• YANG DITANYAKAN:
1 > Rangkum kutipan tentang sistem pembayaran Bank Indonesia dalam dua kalimat.
2 > Susun ulang paragraf dalam kutipan yang diawali "Kliring yang dapat dilaksanakan bank Indonesia" menjadi daftar singkat yang memuat fakta-fakta utamanya.
3 > Tolong tuliskan kembali tanpa perubahan bagian kutipan yang dimulai dengan "Kegiatan penyelesaian akhir" dan berlanjut sampai "dilakukan oleh BI.".

• KUTIPAN:
Jumat, 11 Maret 2016

UU No.23 Tahun 1999 TENTANG BANK INDONESIA

BAB V
TUGAS MENGATUR DAN MENJAGA KELANCARAN SISTEM PEMBAYARAN
          Bank indonesia dalam mengemban tugas untuk mengatur dan menjaga sistem perbankan sesuai dengan pasal 15 UU no. 23 tahun 1999 tentang bank Indonesia berwenang untuk :

1. Melaksanakan dan memberikan persetujuan dan izin atas penyelenggaraan sistem pembayaran
2. mewajibkan jasa sistem pembayaran menyimpan laporan tentang kegiatan
3. menetapkan penggunaan alat pembayaran

Dari kewenangan tersebut bank Indonesia berwenang untuk mengatur sistem kliring, menyelenggarakan penyelesaian akhir transaksi, menetapkan macam harga, ciri uang yang akan dikeluarkan, bahan yang digunakan dan tanggal mulai berlakunya sebagai alat pembayaran, mengeluarkan dan mengedarkan uang rupiah, serta mencabut menarik dan memusnahkan uang dari peredaran (sesuai dengan pasal 16-20 UU no.23 tahun 1999).
Dalam sistem pembayaran (termasuk dalam lalulintas pembayaran) merupakan proses penyelesaian pembayaran transaksi komersial dari pembayar kepada penerima melalui media bank, termasuk lingkup dalam negeri maupun luar negeri, yang dilaksanakan melalui cara kliring, transfer, atau inkaso. Peranan lalulintas pembayaran merupakan penghubung dan dinamisator perdagangan itu sendiri. Adapun unsur unsur yang menjadi pendukung lalulintas pembayaran diantaranya :
1. Bank sentral.
2. Lembaga kliring.
3. Hubungan kerja sama antar bank, bank dalam negeri maupun dengan bank koresponden
4. Sarana komunikasi yang baik 
Kliring yang dapat dilaksanakan bank Indonesia, baik meliputi kliring domestik maupun kliring lintas negara. Dalam pelaksanaan kliring lintas negara, maka harus ditetapkan persyaratan bagi BI atau bank dalam keanggotaan pada sistem kliring yang bersifat regional atau internasional, dan menetapkan peraturan mengenai kesepakatan antara BI atau lembaga lain sebagai penyelenggara sistem pembayaran dengan bank central dan lembaga penyelenggara sistem negara lain yang berkaitan dengan pelaksanaan kliring dan penyelesaian akhir transaksi pembayaran antar bank.
Dalam pelaksanaan kliring BI dapat menunjuk pihak lain dengan menentukan jenis penyelenggaraan kliring, persyaratan, bentuk hukum dan tata cara pemberian persetujuan terhadap pihak yang akan melakukan kliring.
Kegiatan penyelesaian akhir transaksi pembayaran antar bankdapt dilakukan oleh pihak lain dengan mendapat persetujuan dari BI.peraturan bank indonesia mengatur mengenai:
  1. Jenis penyelanggaraan jasa sistem pembayaran dan prosedur pemberian persetujuan dilakukan oleh BI.

• ENTRI HASIL EKSTRAKSI:
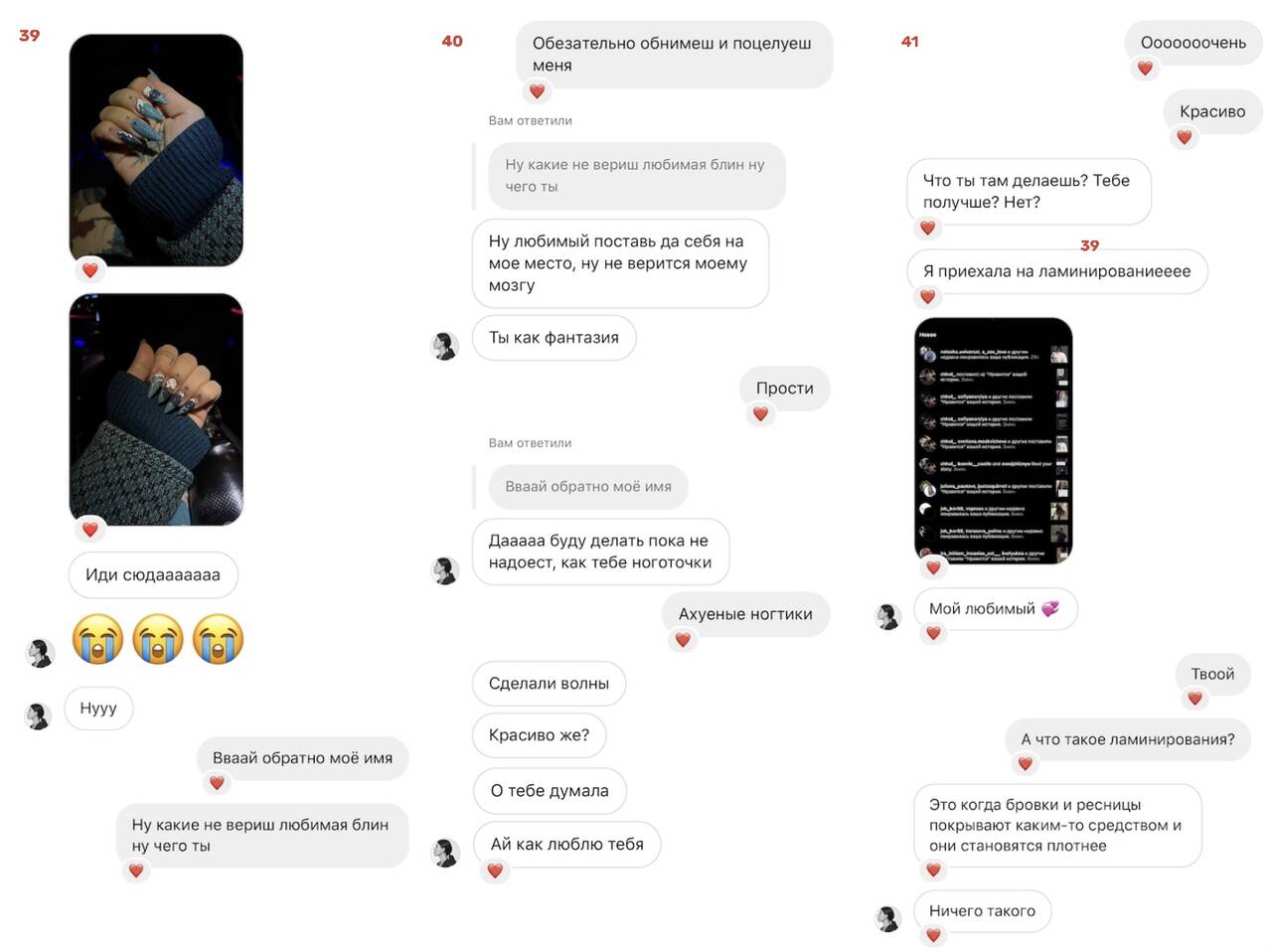Open the second nails photo
The height and width of the screenshot is (952, 1272).
coord(156,409)
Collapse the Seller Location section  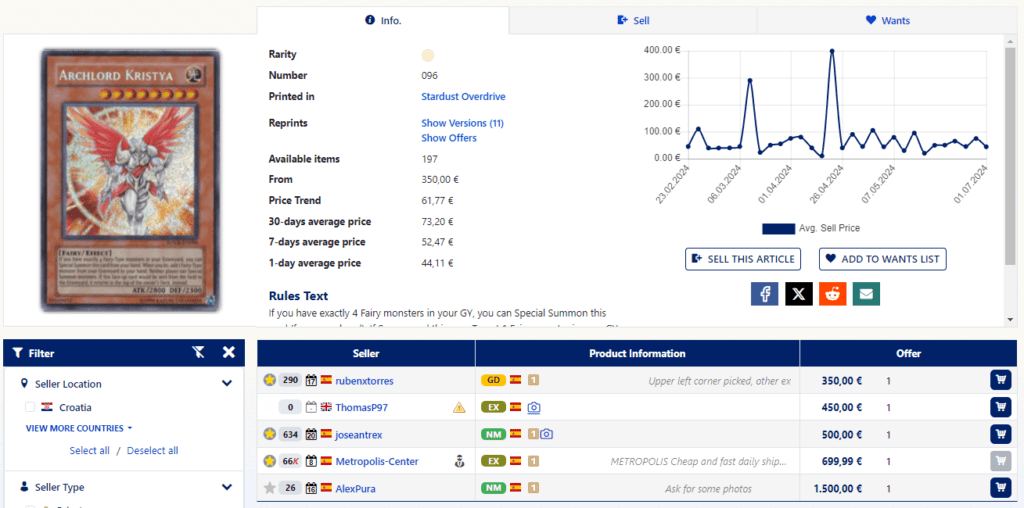click(227, 384)
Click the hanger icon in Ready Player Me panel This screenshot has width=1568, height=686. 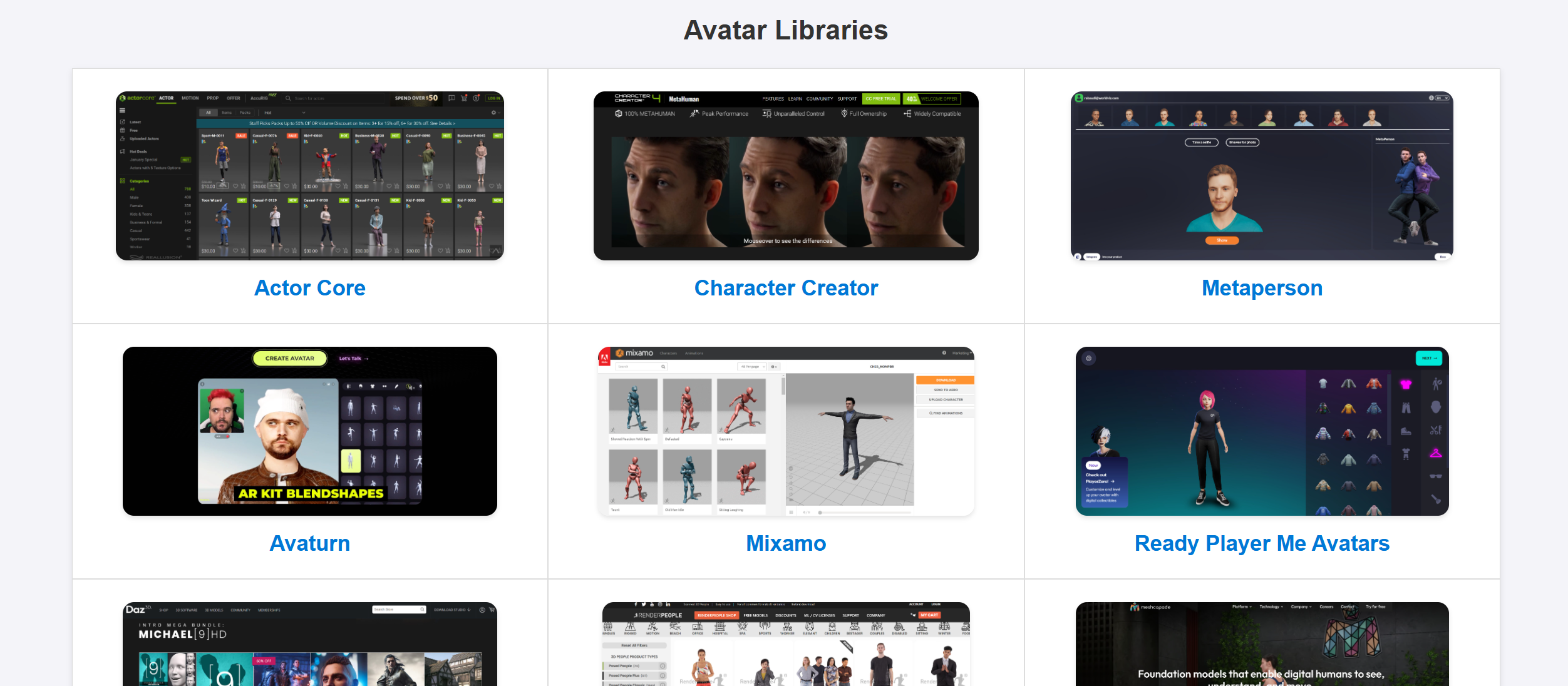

• PENYELESAIAN SOAL:
1 > Menurut pasal 15 UU No. 23 Tahun 1999, Bank Indonesia berwenang memberikan persetujuan dan izin atas penyelenggaraan sistem pembayaran, mewajibkan jasa sistem pembayaran menyimpan laporan tentang kegiatan, dan menetapkan penggunaan alat pembayaran, termasuk mengatur sistem kliring serta mengeluarkan dan mengedarkan uang rupiah. Sistem pembayaran adalah proses penyelesaian pembayaran transaksi komersial dari pembayar kepada penerima melalui bank dengan cara kliring, transfer, atau inkaso, dan kliring yang dilaksanakan Bank Indonesia meliputi kliring domestik maupun kliring lintas negara.

2 >
- Kliring yang dapat dilaksanakan Bank Indonesia meliputi kliring domestik dan kliring lintas negara.
- Untuk kliring lintas negara, harus ditetapkan persyaratan bagi BI atau bank dalam keanggotaan pada sistem kliring regional atau internasional.
- Juga harus ditetapkan peraturan tentang kesepakatan antara BI atau lembaga lain penyelenggara sistem pembayaran dengan bank sentral dan lembaga penyelenggara sistem negara lain.
- Kesepakatan tersebut berkaitan dengan pelaksanaan kliring dan penyelesaian akhir transaksi pembayaran antarbank.

3 >
Kegiatan penyelesaian akhir transaksi pembayaran antar bankdapt dilakukan oleh pihak lain dengan mendapat persetujuan dari BI.peraturan bank indonesia mengatur mengenai:
  1. Jenis penyelanggaraan jasa sistem pembayaran dan prosedur pemberian persetujuan dilakukan oleh BI.